When Annie and I
left the United States to be missionaries I remember saying to her, “you know,
people are going to die.” We are going to be in Chile, and people are going to
die. It is just a fact of life for a missionary that while they are abroad,
there are certainly going to be waves of change in the place where they are
from.
I don’t want to
be morbid, but I do want to share some of my raw emotion and that will require
talking about an undesirable situation. A couple of weeks ago I got the message
that my grandfather’s health was declining. I called him that day to talk with
him and pray with him. We talked for about five minutes. I knew he wasn’t doing
well when he answered the phone and said, “Kyle, how’s the war?” His mind wasn’t
completely there at times, but I could tell he understood just about everything
I said. By the time the phone call was ending I was really choking up as the thought
occurred to me, “I’m about to say goodbye to my grandpa for the last time.” I
had a difficult time holding it together. I got off the phone and just wept.
My grandpa and I
bonded when I was younger as I took an interest in woodworking. He is quite the
artist, and he taught me the tricks of the trade of artistic woodwork. We made
some beautiful things as well as developed a close bond. We talked about his
childhood, his religious background, his work, inflation (of all things), how
he and grandma fell in love, war stories, and other things. I am very thankful
that one day after we finished a wood project I went to lunch with him and my
grandma at one of their favorite restaurants in La Habra, the Fish Company. There
I explained to them the gospel and asked them if they had put their faith in
Christ as their Saviour. I remember the affirmative response as clearly as if
it was yesterday, “We believe in salvation by grace through faith in Christ.” I
take comfort in the fact that grandpa knows Christ as his Saviour. His health
has not been well at all.

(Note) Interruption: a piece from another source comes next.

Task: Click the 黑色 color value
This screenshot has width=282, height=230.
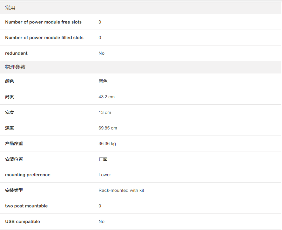Action: [103, 81]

He was in the hospital yesterday and today and had to
have a lot of tests done. I don’t know if he is going to die soon or not, but
this has definitely made death of loved ones very real.
Right now Annie’s
family is having basically a reunion. There are Aunts, Uncles, cousins, etc.
getting together for her grandmother’s 80th birthday. She never
complains that God’s calling on our lives has taken us so far from loved ones;
in fact, she never complains about anything. However, I know it is difficult for
her to not be there.
As a missionary,
one of the things you sacrifice, to some extent, is the relationships dearest
to you. You miss pregnancies, births, deaths, marriages, birthdays, etc. And
although it doesn’t make the reality of sacrifice any lesser, I know these
sacrifices of pale in comparison to what Christ sacrificed for us. Looking to
Jesus is always a good choice. He is worthy of my all. He is God’s only begotten Son and God made Him a
missionary. He left the glories of heaven to be born as a lowly human and dwell
among sinful men. The word missionary means “a sent one” and Christ, who has
sent us, was Himself sent by the Father: “…as
my Father hath sent me, even so
send I you.” (John 20:21)
There is a
wonderful promise that means a lot to me as a missionary:
Matthew 19:29
And every one that
hath forsaken houses, or brethren, or sisters, or father, or mother, or wife,
or children, or lands, for my name's sake, shall receive an hundredfold, and
shall inherit everlasting life.
I am not discouraged at all. I don't want to quit. I'm not thinking about throwing in the towel. I am convinced that the missionary life is the best life. I just needed somewhere to express myself. I'm thankful for the assurance that any current suffering is nothing to be compared to the glory that shall come (Romans 8:18 & 2 Corinthians 4:17).